11 de mayo de 2016

Las dos pasiones de Boris Vian, que eran muchas más


Por Humberto Acciarressi

De viaje por los Estados Unidos,a fines de la década del 40, Boris Vian escribió en un alto de su recorrido: "En realidad, sólo existen dos cosas importantes: el amor en todas sus formas con mujeres hermosas, y la música de Nueva Orleans o de Duke Ellington. Todo lo demás debería desaparecer porque lo demás es feo". Y en este sentido hay que recordar que hizo crítica de jazz en "Combat", dirigido por Albert Camus. O que el propio Sartre, que ignoraba sin pudores el jazz, le pidió a Vian que lo llevara a recorrer cabarets en los que se ejecutaba la música sincopada. El filósofo existencialista quedó tan indignado que dejó de pedirle a su amigo artículos para "Les Temps Modernes". Y no sólo de jazz. De ese episodio quedó registro en "La espuma de los días" de Boris Vian. Pero saliendo de la música y de las mujeres, las palabras del patafísico no parecen coincidir con los días de su corta vida, que se extendió desde 1920 hasta su muerte en 1959, cuando asistía a la privada de la adaptación cinematográfica de su novela "Escupiré sobre sus tumbas".
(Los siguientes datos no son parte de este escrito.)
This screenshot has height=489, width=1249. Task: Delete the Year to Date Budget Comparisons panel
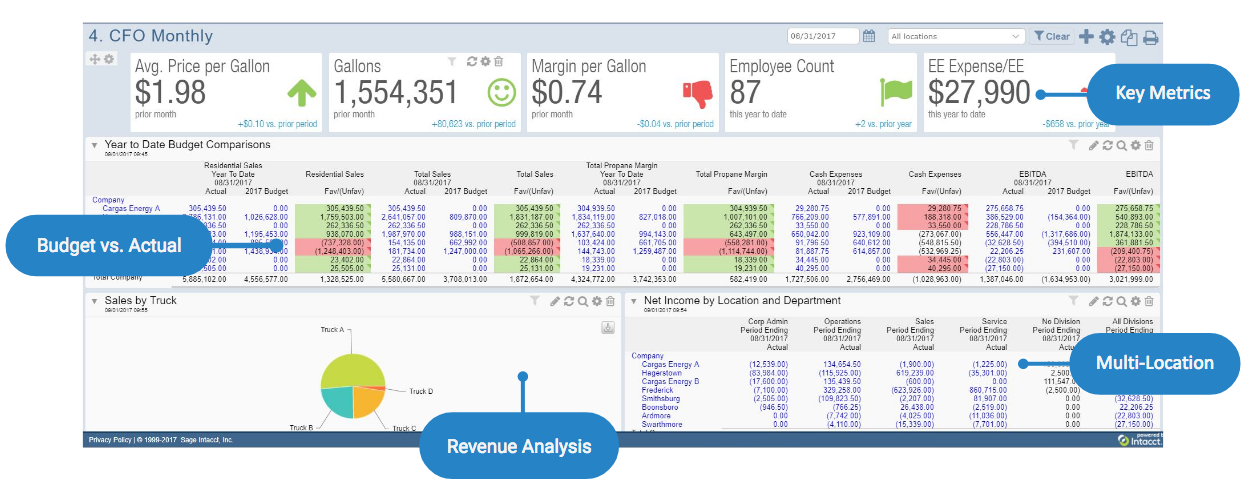[1149, 146]
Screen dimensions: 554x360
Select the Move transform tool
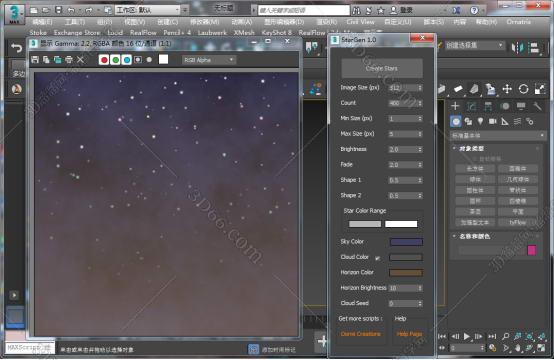pyautogui.click(x=507, y=89)
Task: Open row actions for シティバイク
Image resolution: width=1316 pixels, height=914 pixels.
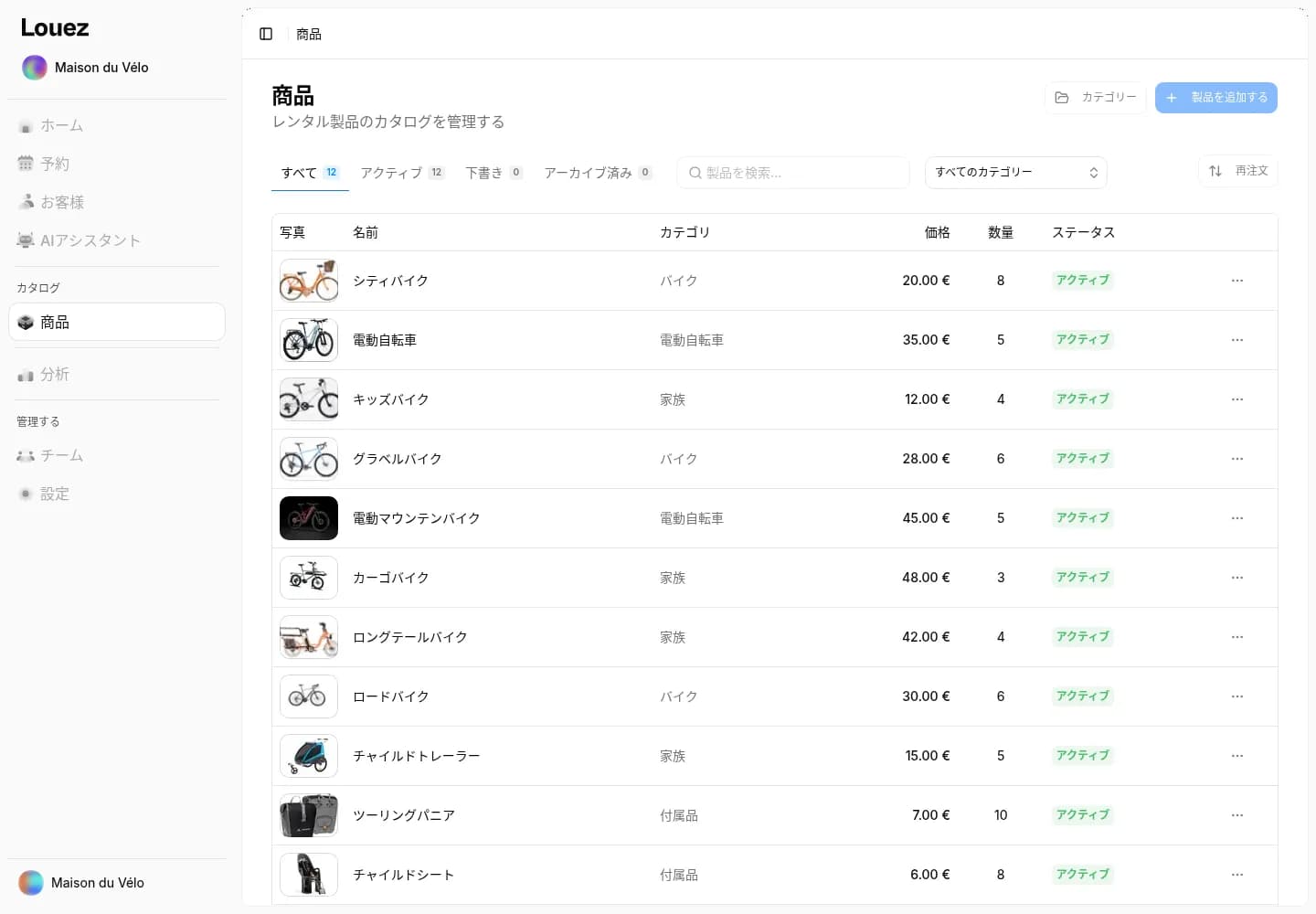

De manera simplificada, la verdad es que Vian hizo de todo con gran entusiasmo. Fue novelista, poeta, actor y músico. De su agitada vida sobresalen algunos hitos. Siendo chico tuvo tifus y fiebre reumática (lo que lo condicionó para el resto de sus días); arrastró siempre problemas del corazón; su padre fue asesinado en su casa por unos ladrones; obtuvo un título de ingeniero; su pasión por la música lo convirtió en un gran ejecutante y cantautor; fue un hombre cautivado por la actuación; se hizo amigo de personajes como Raymond Queneau y Jean Rostand; frecuentó a los grandes del jazz. Y en ciertas oportunidades - como cuando ciertos libros se convertían en un éxito- solía pasar inadvertido, ya que llegó a utilizar unos cincuenta heterónimos. Un ejemplo es el de "Escupiré sobre sus tumbas", la novela que ya mencionamos. Boris lo firmó con el seudónimo de Vernon Sullivan, un presunto escritor norteamericano, que, al estilo de Salinger varios años más tarde, no sólo era reacio a conceder entrevistas y dejarse sacar fotos, sino además de viajar a Francia. Como "traductor" de la novela figuraba un tal "Vian", a secas. Era un loco lindo.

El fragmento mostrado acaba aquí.